Believing she was being driven from LAX airport to a lawyer’s office for a meeting, a blindsided Bynes was instead driven to a Pasadena treatment center.
She remains there as of this morning.
Playing a key role was Sam Lutfi, a former Britney Spears friend who is also close with Bynes and helped orchestrate the cross-country flight, and ruse.
The intervention was part of a plan hatched by her parents and their attorney, Tamar Arminak, to get Bynes help, with Lutfi being the one who could get through.
"It was touch and go whether the plan would work," says the source, stating the obvious concern that Bynes "is erratic and disconnected from reality."

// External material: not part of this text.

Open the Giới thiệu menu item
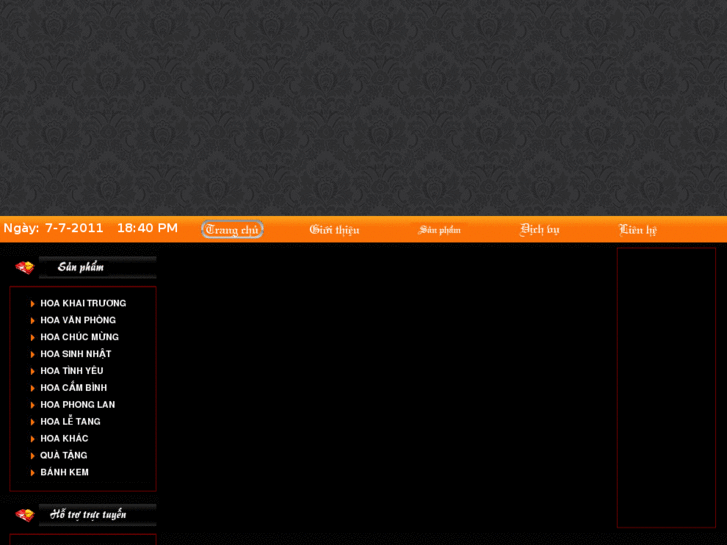727x545 pixels. (x=334, y=230)
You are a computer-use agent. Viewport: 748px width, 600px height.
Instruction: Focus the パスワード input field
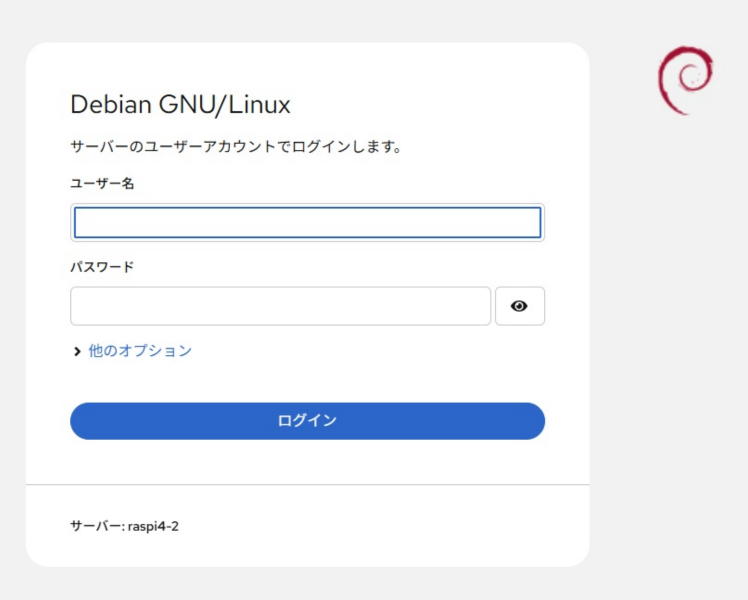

Bynes recently proclaimed she was engaged to Caleb Pusey, needs a "tremendous amount of facial surgery" and "will not be manipulated or brainwashed."
She also stated out of nowhere that her father Rick was sexually, verbally and physically abusive when she was younger, a charge the family denies.
Amanda subsequently deleted the Tweets about sexual abuse and blamed "the microchip in [her] brain" (not the first time she’s cited that) for making her lash out.
This deeply disturbed her family, though.
Her mom Lynn decried the comments in a statement, while Amanda Bynes’ siblings, Jillian O’Keefe and Tommy Bynes, rushed to their parents’ defense.
Bynes’ behavior, which also included running into pedestrians on her bike, shoplifting from multiple stores and talking to inanimate objects, was chilling.
In 2012 and 2013, a similarly unsettling pattern of antics culminated in her being hospitalized on a psychiatric hold as well, followed by months of treatment.
She was placed under mother’s care and lived with her parents in the L.A. area, and her folks were optimistic that she was healing after about a year.
Not the case, and they are surely kicking themselves for letting their original conservatorship lapse as they head to court to seek another one this week.
"They hope … Amanda’s situation will get under control," said the source. "They love their daughter very much. They have not turned their backs on her."